** Opening Data provided block **

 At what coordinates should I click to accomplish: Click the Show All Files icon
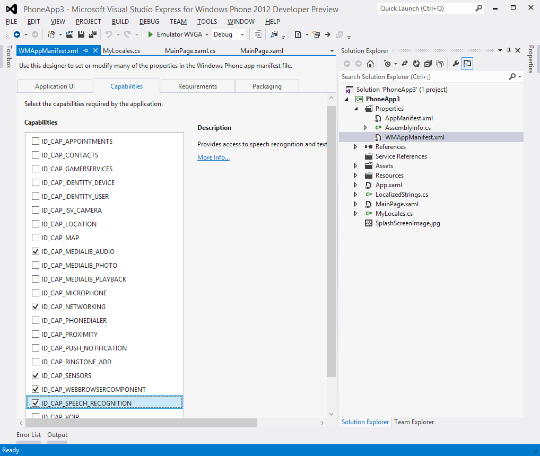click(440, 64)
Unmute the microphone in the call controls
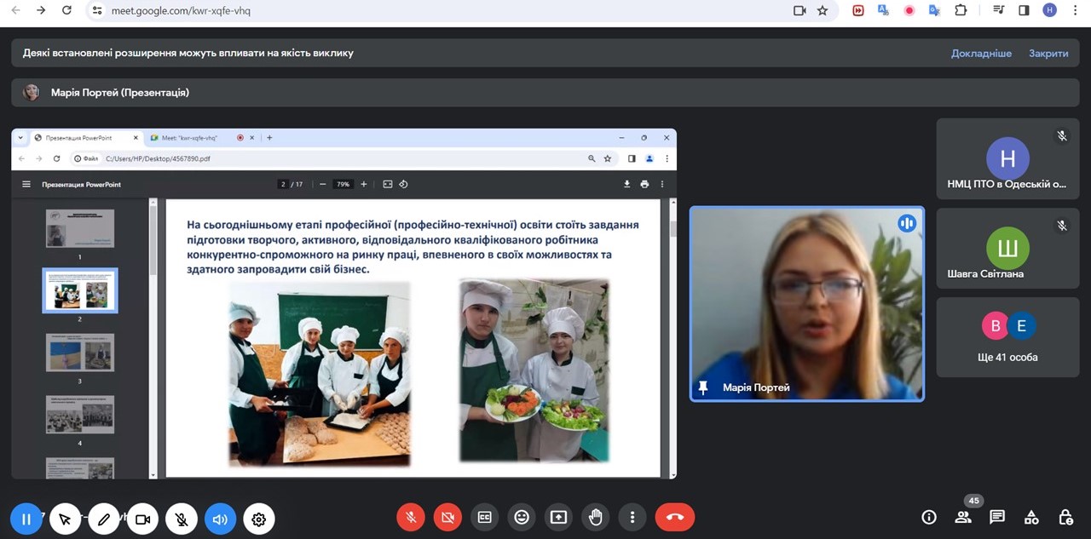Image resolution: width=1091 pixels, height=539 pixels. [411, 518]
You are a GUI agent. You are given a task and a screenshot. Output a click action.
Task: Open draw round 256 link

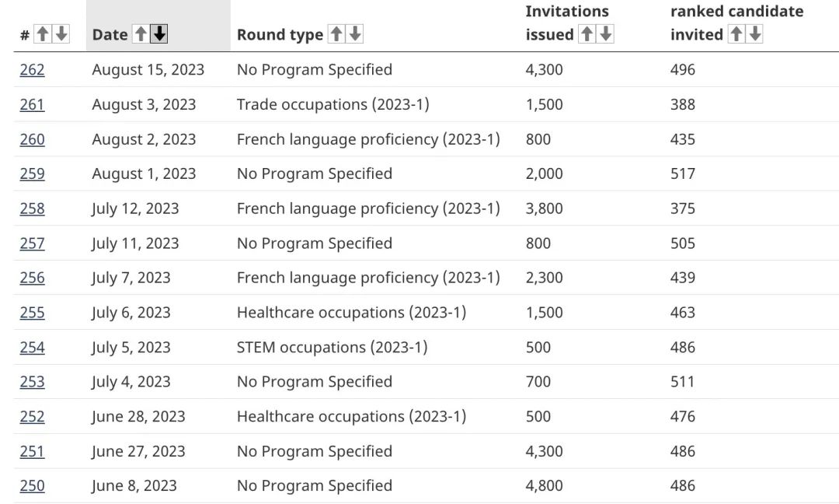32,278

** Closing Data provided block **

**What to work on**
A picture must not appear in the copy. Transcribe exactly the lines from the one with "You are a GUI" through the final line of the entries, both included, and no more.

**Expected output**
You are a GUI agent. You are given a task and a screenshot. Output a click action.
Task: Open draw round 256 link

32,278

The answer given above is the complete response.